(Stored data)
=-=-=

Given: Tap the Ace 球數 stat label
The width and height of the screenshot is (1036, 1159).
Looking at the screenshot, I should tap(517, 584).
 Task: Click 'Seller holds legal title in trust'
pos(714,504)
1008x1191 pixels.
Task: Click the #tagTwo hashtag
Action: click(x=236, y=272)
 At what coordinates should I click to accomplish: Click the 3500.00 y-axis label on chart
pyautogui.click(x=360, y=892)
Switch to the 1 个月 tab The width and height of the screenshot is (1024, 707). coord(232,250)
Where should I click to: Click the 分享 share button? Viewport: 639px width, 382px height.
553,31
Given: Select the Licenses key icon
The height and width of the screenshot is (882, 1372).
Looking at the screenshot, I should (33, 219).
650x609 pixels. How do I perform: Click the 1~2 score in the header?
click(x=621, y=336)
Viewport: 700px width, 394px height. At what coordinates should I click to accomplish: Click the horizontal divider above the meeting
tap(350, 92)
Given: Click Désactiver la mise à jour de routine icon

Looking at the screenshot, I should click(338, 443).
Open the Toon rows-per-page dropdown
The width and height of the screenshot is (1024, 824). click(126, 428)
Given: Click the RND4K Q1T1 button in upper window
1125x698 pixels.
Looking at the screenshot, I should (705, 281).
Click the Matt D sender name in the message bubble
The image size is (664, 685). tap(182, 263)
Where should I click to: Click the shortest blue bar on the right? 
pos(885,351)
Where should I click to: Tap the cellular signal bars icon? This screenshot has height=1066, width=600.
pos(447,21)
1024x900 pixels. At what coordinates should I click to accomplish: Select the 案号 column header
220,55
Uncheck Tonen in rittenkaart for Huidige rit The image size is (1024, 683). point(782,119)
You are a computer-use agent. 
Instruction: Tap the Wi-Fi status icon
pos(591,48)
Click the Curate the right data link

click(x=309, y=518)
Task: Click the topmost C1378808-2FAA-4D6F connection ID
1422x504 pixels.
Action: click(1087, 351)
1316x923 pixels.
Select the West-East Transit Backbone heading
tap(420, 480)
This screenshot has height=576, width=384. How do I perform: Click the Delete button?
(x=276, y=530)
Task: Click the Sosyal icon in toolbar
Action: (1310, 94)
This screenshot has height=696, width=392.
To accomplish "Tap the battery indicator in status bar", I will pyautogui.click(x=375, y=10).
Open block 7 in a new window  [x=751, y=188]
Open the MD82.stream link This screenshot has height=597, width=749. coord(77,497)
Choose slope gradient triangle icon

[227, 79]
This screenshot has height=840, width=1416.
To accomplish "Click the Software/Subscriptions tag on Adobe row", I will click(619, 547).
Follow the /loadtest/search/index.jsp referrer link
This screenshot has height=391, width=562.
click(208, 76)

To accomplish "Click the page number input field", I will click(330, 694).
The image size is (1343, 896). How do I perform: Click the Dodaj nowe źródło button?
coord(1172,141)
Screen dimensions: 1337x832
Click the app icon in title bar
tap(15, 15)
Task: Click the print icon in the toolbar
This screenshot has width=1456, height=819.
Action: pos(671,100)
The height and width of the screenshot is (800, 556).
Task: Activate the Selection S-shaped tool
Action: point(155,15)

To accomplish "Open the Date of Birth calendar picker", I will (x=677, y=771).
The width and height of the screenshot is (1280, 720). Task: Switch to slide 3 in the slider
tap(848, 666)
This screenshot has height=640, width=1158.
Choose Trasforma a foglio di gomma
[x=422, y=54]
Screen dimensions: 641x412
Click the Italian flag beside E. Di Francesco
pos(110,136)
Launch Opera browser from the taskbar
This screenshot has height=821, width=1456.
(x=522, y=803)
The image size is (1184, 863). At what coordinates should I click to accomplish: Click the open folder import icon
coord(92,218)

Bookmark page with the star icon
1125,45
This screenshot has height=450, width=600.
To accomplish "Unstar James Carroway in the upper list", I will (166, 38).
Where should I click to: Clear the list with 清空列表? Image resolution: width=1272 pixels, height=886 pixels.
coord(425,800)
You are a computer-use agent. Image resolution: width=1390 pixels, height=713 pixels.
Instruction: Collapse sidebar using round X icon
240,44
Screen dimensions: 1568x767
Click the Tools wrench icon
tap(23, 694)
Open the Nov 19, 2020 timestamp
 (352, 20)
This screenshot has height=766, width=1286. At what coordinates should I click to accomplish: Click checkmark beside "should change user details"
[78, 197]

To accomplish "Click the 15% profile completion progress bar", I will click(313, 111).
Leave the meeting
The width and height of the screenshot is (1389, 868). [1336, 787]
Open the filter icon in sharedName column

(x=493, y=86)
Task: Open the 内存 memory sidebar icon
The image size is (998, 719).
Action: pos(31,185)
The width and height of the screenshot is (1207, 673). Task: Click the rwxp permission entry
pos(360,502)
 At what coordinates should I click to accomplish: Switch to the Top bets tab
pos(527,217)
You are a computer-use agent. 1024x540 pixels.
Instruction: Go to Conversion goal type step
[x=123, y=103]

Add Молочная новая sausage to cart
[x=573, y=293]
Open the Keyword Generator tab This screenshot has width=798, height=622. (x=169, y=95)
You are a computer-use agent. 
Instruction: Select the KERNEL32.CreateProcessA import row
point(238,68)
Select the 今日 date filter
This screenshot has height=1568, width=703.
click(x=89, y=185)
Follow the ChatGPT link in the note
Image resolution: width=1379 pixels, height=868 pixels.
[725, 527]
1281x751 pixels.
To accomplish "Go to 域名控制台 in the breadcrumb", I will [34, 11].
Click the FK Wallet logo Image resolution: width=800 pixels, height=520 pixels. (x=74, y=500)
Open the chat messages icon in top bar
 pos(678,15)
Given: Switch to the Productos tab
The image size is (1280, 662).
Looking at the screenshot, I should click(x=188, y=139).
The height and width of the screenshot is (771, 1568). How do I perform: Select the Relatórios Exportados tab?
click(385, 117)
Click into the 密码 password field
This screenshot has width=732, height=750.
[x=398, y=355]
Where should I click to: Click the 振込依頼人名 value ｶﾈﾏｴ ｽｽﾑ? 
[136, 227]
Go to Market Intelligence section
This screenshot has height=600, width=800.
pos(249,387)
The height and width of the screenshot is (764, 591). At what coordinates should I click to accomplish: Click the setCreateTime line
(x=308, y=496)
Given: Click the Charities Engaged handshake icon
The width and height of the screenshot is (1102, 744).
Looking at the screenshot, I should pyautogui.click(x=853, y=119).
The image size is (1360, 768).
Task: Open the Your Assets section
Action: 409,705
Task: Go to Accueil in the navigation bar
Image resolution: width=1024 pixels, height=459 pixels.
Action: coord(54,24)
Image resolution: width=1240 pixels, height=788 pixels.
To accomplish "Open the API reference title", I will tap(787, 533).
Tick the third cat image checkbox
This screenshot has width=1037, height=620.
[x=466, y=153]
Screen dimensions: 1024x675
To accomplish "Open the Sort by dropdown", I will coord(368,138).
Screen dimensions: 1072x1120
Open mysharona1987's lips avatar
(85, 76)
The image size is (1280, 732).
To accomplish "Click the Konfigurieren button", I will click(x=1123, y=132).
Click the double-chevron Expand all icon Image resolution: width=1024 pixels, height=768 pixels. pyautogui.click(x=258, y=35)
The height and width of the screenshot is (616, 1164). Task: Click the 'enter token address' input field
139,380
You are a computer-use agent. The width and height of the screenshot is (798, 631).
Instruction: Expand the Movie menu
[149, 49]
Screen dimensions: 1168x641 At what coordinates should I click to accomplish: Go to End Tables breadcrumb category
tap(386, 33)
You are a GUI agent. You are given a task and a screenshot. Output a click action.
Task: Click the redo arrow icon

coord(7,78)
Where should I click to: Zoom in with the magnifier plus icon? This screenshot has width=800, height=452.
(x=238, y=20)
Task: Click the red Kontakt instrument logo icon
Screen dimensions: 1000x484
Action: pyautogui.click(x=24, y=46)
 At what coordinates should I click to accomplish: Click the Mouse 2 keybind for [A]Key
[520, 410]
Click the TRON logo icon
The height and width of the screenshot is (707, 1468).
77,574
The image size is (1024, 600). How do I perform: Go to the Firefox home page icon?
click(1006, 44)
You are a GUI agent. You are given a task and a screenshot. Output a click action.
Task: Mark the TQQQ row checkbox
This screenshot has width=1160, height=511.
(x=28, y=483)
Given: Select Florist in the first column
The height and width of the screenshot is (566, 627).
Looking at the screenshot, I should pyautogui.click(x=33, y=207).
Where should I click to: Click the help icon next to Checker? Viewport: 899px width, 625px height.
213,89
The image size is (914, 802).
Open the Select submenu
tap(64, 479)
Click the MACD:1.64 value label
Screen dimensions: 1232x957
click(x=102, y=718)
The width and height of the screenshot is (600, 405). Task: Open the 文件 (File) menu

=-=-=

**AIM OF THE TASK:**
In exact wording, restate the lines of the data above from the first through the one holding "Given: Select the Licenses key icon", and stop after that line.

**ANSWER FOR THIS EXERCISE:**
Given: Tap the Ace 球數 stat label
The width and height of the screenshot is (1036, 1159).
Looking at the screenshot, I should tap(517, 584).
 Task: Click 'Seller holds legal title in trust'
pos(714,504)
1008x1191 pixels.
Task: Click the #tagTwo hashtag
Action: click(x=236, y=272)
 At what coordinates should I click to accomplish: Click the 3500.00 y-axis label on chart
pyautogui.click(x=360, y=892)
Switch to the 1 个月 tab The width and height of the screenshot is (1024, 707). coord(232,250)
Where should I click to: Click the 分享 share button? Viewport: 639px width, 382px height.
553,31
Given: Select the Licenses key icon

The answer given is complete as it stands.